Transcribe the entries below exactly.

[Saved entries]
.....
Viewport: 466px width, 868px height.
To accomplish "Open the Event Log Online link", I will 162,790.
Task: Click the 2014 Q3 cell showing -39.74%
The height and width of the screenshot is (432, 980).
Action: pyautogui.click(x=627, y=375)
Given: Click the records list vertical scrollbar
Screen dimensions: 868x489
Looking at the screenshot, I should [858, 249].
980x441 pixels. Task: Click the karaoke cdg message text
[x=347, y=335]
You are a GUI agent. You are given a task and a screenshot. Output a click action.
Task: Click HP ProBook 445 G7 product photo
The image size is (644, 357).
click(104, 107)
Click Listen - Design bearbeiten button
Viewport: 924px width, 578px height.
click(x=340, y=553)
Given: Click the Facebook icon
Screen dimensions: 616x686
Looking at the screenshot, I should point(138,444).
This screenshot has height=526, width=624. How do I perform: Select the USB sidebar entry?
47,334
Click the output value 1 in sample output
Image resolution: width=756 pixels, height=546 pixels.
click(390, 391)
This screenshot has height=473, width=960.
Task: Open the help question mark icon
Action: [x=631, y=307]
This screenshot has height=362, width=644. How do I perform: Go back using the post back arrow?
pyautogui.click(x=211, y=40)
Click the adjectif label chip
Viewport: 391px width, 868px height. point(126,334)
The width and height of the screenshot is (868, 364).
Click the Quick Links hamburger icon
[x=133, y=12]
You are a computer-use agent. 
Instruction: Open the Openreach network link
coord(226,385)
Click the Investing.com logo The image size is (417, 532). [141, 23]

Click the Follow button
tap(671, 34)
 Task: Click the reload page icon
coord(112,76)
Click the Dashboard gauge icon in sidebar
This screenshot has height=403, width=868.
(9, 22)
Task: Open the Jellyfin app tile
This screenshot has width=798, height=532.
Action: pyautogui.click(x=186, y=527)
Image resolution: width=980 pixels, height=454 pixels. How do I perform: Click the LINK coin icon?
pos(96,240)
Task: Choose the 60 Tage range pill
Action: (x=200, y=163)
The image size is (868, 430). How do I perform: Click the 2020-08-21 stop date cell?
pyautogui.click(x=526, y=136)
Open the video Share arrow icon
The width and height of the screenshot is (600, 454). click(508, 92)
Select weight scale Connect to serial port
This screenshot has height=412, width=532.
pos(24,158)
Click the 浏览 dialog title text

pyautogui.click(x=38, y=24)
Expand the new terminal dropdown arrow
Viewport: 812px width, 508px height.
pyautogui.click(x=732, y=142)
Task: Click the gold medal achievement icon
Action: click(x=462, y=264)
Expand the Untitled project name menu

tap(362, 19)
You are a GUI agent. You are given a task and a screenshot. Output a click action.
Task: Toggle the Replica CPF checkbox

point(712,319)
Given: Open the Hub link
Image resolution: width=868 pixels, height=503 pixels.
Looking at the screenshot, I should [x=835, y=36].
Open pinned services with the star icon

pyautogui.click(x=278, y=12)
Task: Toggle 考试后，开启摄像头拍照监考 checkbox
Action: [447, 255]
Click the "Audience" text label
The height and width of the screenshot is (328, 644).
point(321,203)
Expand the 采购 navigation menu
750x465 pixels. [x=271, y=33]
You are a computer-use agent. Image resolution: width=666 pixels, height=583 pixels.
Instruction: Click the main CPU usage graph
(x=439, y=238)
.....
__SOLUTION__:
Viewport: 466px width, 868px height.
To accomplish "Open the Event Log Online link", I will 162,790.
Task: Click the 2014 Q3 cell showing -39.74%
The height and width of the screenshot is (432, 980).
Action: pyautogui.click(x=627, y=375)
Given: Click the records list vertical scrollbar
Screen dimensions: 868x489
Looking at the screenshot, I should [858, 249].
980x441 pixels. Task: Click the karaoke cdg message text
[x=347, y=335]
You are a GUI agent. You are given a task and a screenshot. Output a click action.
Task: Click HP ProBook 445 G7 product photo
The image size is (644, 357).
click(104, 107)
Click Listen - Design bearbeiten button
Viewport: 924px width, 578px height.
click(x=340, y=553)
Given: Click the Facebook icon
Screen dimensions: 616x686
Looking at the screenshot, I should point(138,444).
This screenshot has height=526, width=624. How do I perform: Select the USB sidebar entry?
47,334
Click the output value 1 in sample output
Image resolution: width=756 pixels, height=546 pixels.
click(390, 391)
This screenshot has height=473, width=960.
Task: Open the help question mark icon
Action: [x=631, y=307]
This screenshot has height=362, width=644. How do I perform: Go back using the post back arrow?
pyautogui.click(x=211, y=40)
Click the adjectif label chip
Viewport: 391px width, 868px height. point(126,334)
The width and height of the screenshot is (868, 364).
Click the Quick Links hamburger icon
[x=133, y=12]
You are a computer-use agent. 
Instruction: Open the Openreach network link
coord(226,385)
Click the Investing.com logo The image size is (417, 532). [141, 23]

Click the Follow button
tap(671, 34)
 Task: Click the reload page icon
coord(112,76)
Click the Dashboard gauge icon in sidebar
This screenshot has height=403, width=868.
(9, 22)
Task: Open the Jellyfin app tile
This screenshot has width=798, height=532.
Action: pyautogui.click(x=186, y=527)
Image resolution: width=980 pixels, height=454 pixels. How do I perform: Click the LINK coin icon?
pos(96,240)
Task: Choose the 60 Tage range pill
Action: (x=200, y=163)
The image size is (868, 430). How do I perform: Click the 2020-08-21 stop date cell?
pyautogui.click(x=526, y=136)
Open the video Share arrow icon
The width and height of the screenshot is (600, 454). click(508, 92)
Select weight scale Connect to serial port
This screenshot has height=412, width=532.
pos(24,158)
Click the 浏览 dialog title text

pyautogui.click(x=38, y=24)
Expand the new terminal dropdown arrow
Viewport: 812px width, 508px height.
pyautogui.click(x=732, y=142)
Task: Click the gold medal achievement icon
Action: click(x=462, y=264)
Expand the Untitled project name menu

tap(362, 19)
You are a GUI agent. You are given a task and a screenshot. Output a click action.
Task: Toggle the Replica CPF checkbox

point(712,319)
Given: Open the Hub link
Image resolution: width=868 pixels, height=503 pixels.
Looking at the screenshot, I should [x=835, y=36].
Open pinned services with the star icon

pyautogui.click(x=278, y=12)
Task: Toggle 考试后，开启摄像头拍照监考 checkbox
Action: [447, 255]
Click the "Audience" text label
The height and width of the screenshot is (328, 644).
point(321,203)
Expand the 采购 navigation menu
750x465 pixels. [x=271, y=33]
You are a computer-use agent. Image resolution: width=666 pixels, height=583 pixels.
Instruction: Click the main CPU usage graph
(x=439, y=238)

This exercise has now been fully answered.